James Ray
Saturday, February 5, 2022
Video Streamer GitHub Terraform
GitHub Terraform
Thank you for your interest in the possible mundane of how I setup my repository for the video streamer.
So how did I do it? It’s pretty straight forward. I started by defining the GitHub repository. I turned off most of the features as if those features are not on, I will be less likely to get distracted and playing with them. For example, I turned off the wiki for it since I would spend time keeping it up to date as I made small modifications during a time where the code will change a lot. And honestly, that’s what this blog will be for at this time. I can document what and why I am doing things so that I am not going into the detail of how or support with the wiki.
I did choose to leave issues, and vulnerability_alerts open so that if someone did decide to contribute they had opportunities to do so.
#tfsec:ignore:github-repositories-private
resource "github_repository" "video_streamer" {
name = "videoStreamer"
description = "This is a video streaming application I wanted to test"
has_downloads = false
has_issues = true
has_projects = false
has_wiki = false
vulnerability_alerts = true
auto_init = true
visibility = "public"
}
If you notice, I had to add a tfsec ignore rule here as it would rather you have private repos. That’s fair in some use cases, but part of my wishes this wasn’t a rule as I would rather see more software be open to be viewed by the public. I get that would give more opportunities for competitors though. So 🤷, I get from a business sense, this is the right way.
You will notice as well, that I have enabled auto_init. This was because of the next item. I would have thought a github_branch would create the branch, but if your repo is not initilized with at least one branch it can not create more branches. Since I only define the main branch, I could have went with a data source instead, but I didn’t bother to update it. The only thing I can see this resource good for would be keeping a release branch available.

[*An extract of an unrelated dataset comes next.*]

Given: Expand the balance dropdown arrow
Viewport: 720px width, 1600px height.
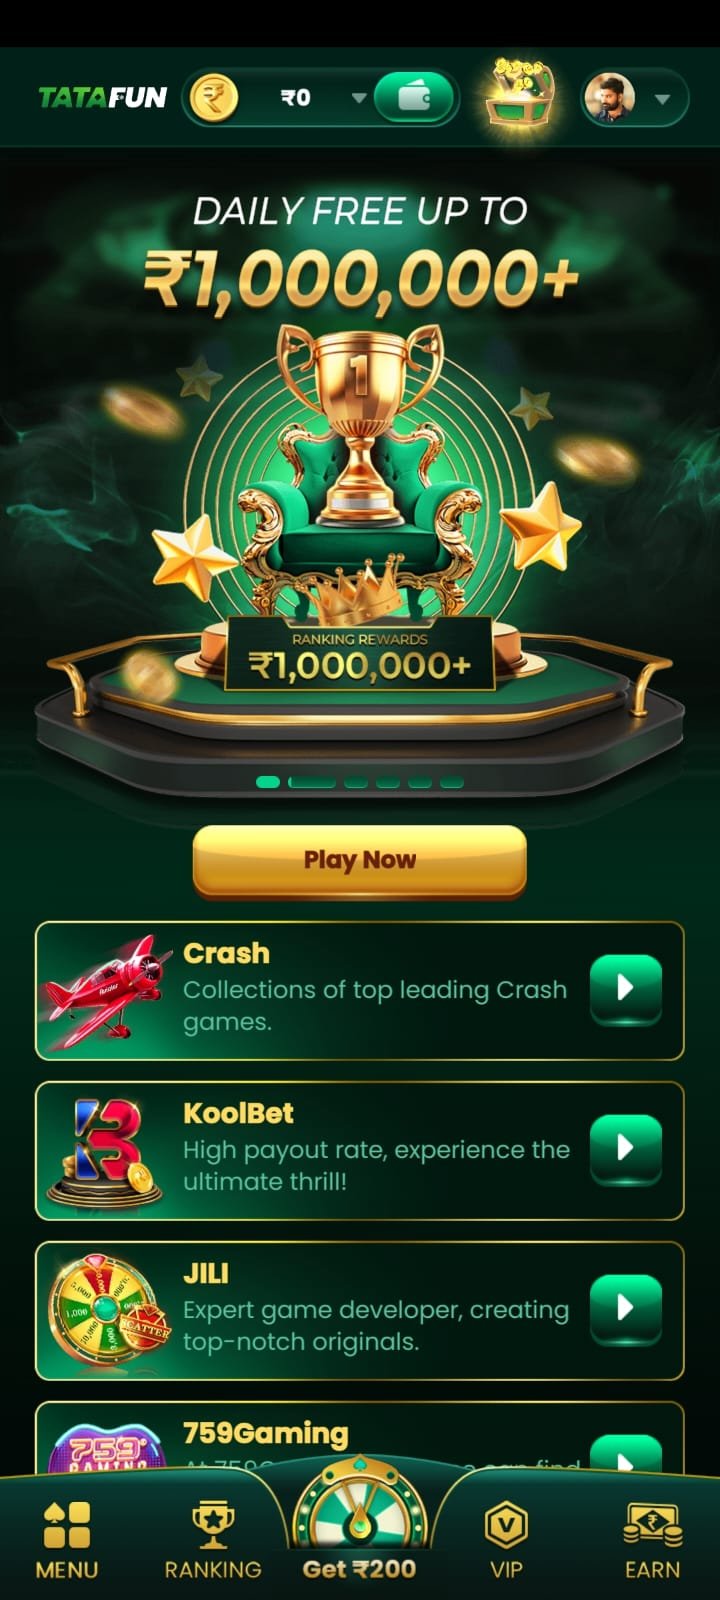Looking at the screenshot, I should [358, 98].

resource "github_branch" "video_streamer_main" {
repository = github_repository.video_streamer.name
branch = "main"
}
resource "github_branch_default" "video_streamer_default_branch" {
repository = github_repository.video_streamer.name
branch = github_branch.video_streamer_main.branch
}
I did make sure the branch was defined as the default for ease of use, but I think GitHub already does that for your main branch.
I then added my branch protections. These protections make sure that general rules are always applied to this branch, and it also allows me to define the status checks which we can get into later.

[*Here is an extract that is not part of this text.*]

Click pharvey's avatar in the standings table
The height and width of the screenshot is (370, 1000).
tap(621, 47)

resource "github_branch_protection_v3" "video_streamer_branch_protection" {
repository = github_repository.video_streamer.name
branch = github_branch.video_streamer_main.branch
require_conversation_resolution = true
require_signed_commits = true
required_pull_request_reviews {
dismiss_stale_reviews = true
dismissal_teams = []
dismissal_users = ["Rihoj"]
require_code_owner_reviews = true
required_approving_review_count = 1
}
required_status_checks {
contexts = [
"Run tfsec sarif report",
"Snyk IaC",
"infrastructure_plan",
"snyk",
"tflint-frontend (ubuntu-latest)",
"tflint-main (ubuntu-latest)",
"tfsec",
]
strict = true
}
restrictions {
users = [
"Rihoj",
]
}
}
The only other thing I added, was grabbing the name of my AWS IAM roles from remote state and set those as secrets on the repository so that I can use them in the GitHub actions as variables in case I change my naming conventions later on.

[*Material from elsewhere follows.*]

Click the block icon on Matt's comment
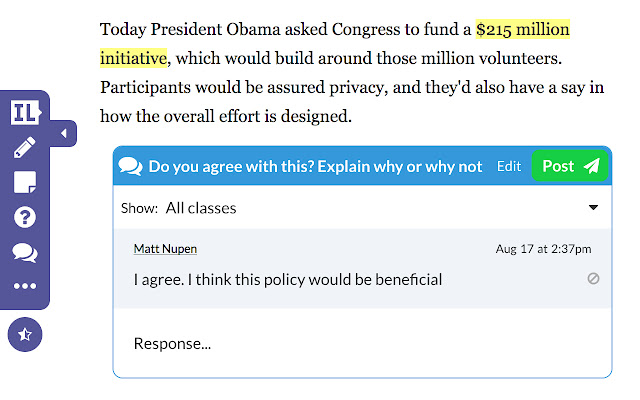This screenshot has height=400, width=640. coord(593,279)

resource "github_actions_secret" "terraform_aws_plan_role" {
repository = github_repository.video_streamer.name
secret_name = "TERRAFORM_AWS_PLAN_ROLE"
plaintext_value = data.terraform_remote_state.iam.outputs.role_video_plan_arn
}
resource "github_actions_secret" "terraform_aws_deploy_role" {
repository = github_repository.video_streamer.name
secret_name = "TERRAFORM_AWS_DEPLOY_ROLE"
plaintext_value = data.terraform_remote_state.iam.outputs.role_video_deploy_arn
}
And that’s it for the GitHub Terraform.